Two U.S. senators issued separate challenges to the National Security Agency's metadata collection program Friday, putting further pressure on the spy agency to roll back its domestic surveillance agenda.
Sen. Bernie Sanders, I-Vt., sent a letter to the NSA chief requesting information on whether the agency has ever spied on elected officials.
“I am writing today to ask you one very simple question,” said Sanders in a letter addressed to NSA Director General Keith Alexander. “Has the NSA spied, or is the NSA currently spying, on members of Congress or other American elected officials?”
Sanders, a longtime NSA critic, wrote in the letter that the agency's data collection program targeting Americans is “clearly unconstitutional.” He also expressed concern with the NSA's wiretapping of phone calls made by international leaders, calling it an "equally disturbing" revelation that has "caused an increase in anti-American sentiment throughout the world."
Republican Sen.
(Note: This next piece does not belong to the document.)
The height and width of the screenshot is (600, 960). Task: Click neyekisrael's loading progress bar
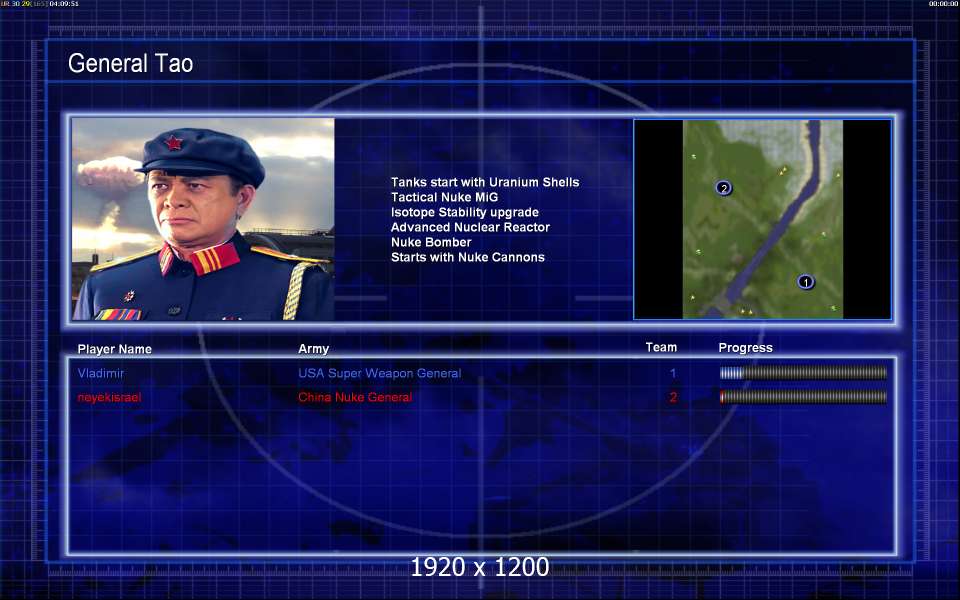click(803, 397)
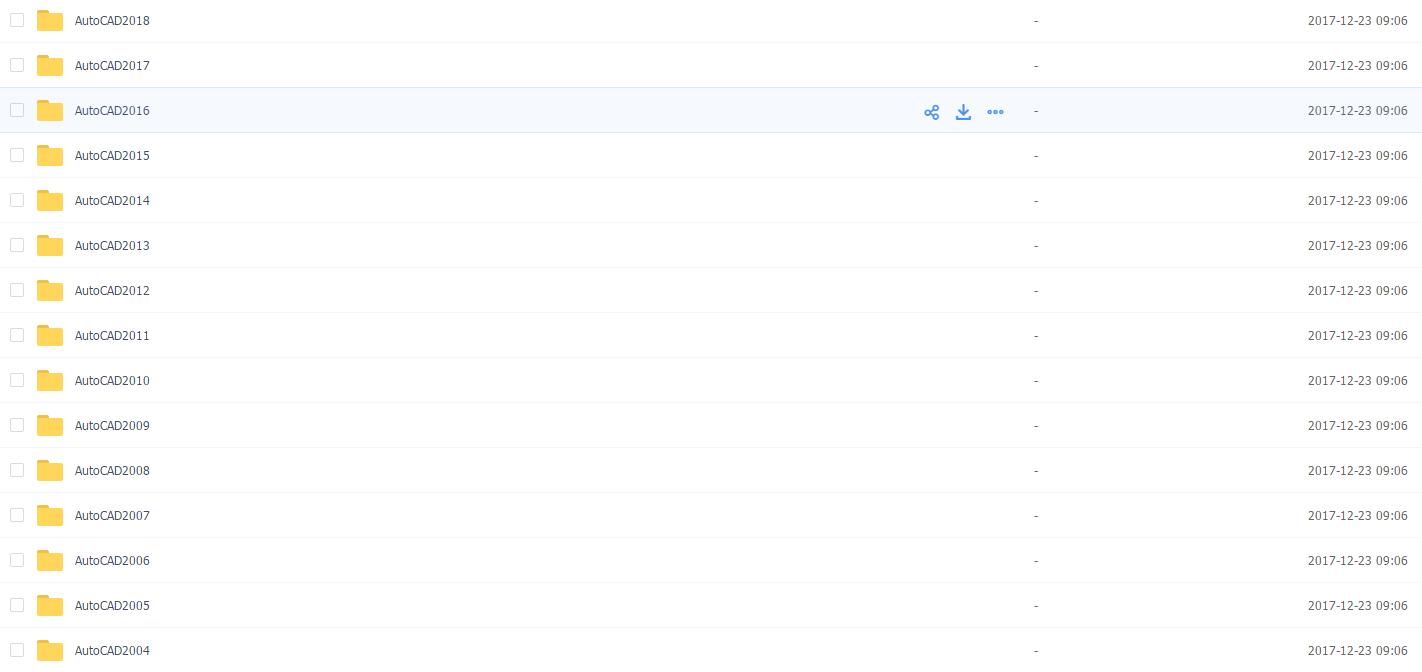Click the AutoCAD2011 folder icon

click(50, 336)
Rand Paul, meanwhile, announced that he is filing a suit against the Obama administration over the NSA's controversial data-collection policies. The lawsuit, Paul said, will focus on whether the NSA's conduct violated the Fourth Amendment, which prohibits unreasonable searches and seizures.
The Kentucky Republican urged Americans to join him in his lawsuit — "to stop Barack Obama's NSA from snooping" — by signing up on his website.
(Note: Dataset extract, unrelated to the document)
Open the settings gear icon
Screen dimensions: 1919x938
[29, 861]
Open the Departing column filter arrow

But some experts question the utility of another lawsuit against the NSA. Mark S. Zaid, a Washington, D.C. national security attorney, says that officials who are sincere about reforming the NSA should focus their efforts at the legislative level.
"Congressional oversight of the domestic surveillance programs has been sorely lacking, and it is there that Senator Paul should focus his attentions. This has the appearance of nothing but a public relations move on his part to generate personal support," he said.
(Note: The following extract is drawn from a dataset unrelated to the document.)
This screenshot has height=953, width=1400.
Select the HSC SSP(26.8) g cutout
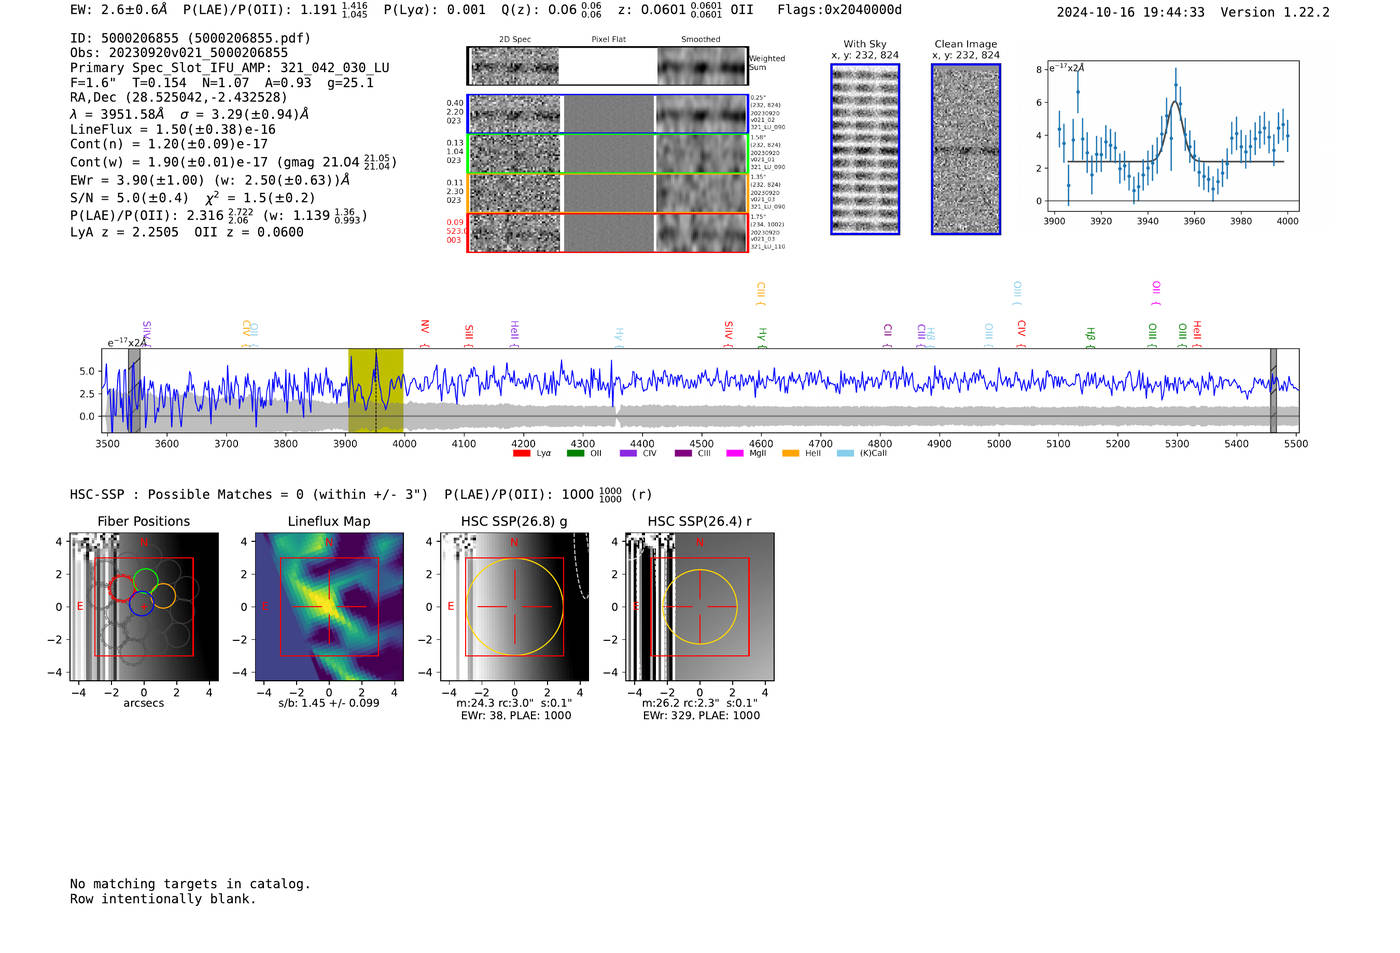coord(514,606)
The NSA has faced intense scrutiny for its mass surveillance programs ever since whistle-blower Edward Snowden began releasing classified information last spring, exposing the agency's controversial programs.
During an interview Friday on the Fox News program "Hannity," Rand said that he believes everyone in the U.S. with a cellphone is eligible to join the suit as a class action.
The suit comes on the heels of two conflicting court rulings against the NSA. A New York federal judge ruled in December that the NSA's phone-data collection system is legal and "represents the government's counter-punch to al-Qaeda." The suit was filed by the American Civil Liberties Union.
In contrast, a Washington federal judge ruled in December that the bulk collection of Americans’ telephone records is likely unconstitutional. That suit was brought forward by Larry Klayman, a conservative lawyer, on behalf of Charles Strange, the father of a NSA cryptologist killed in Afghanistan when his helicopter was shot down in 2011.
The conflicting decisions are expected to make their way to the Supreme Court.
Meanwhile, the secretive Foreign Intelligence Surveillance Court on Friday renewed the authority of U.S. intelligence agencies to collect data on Americans' telephone calls. A U.S. official told Reuters that the authority was renewed for an additional three months.
Although similar orders in the past were issued to individual telephone companies, the official said that the latest order covered all companies from which metadata had been collected under previous court authorizations.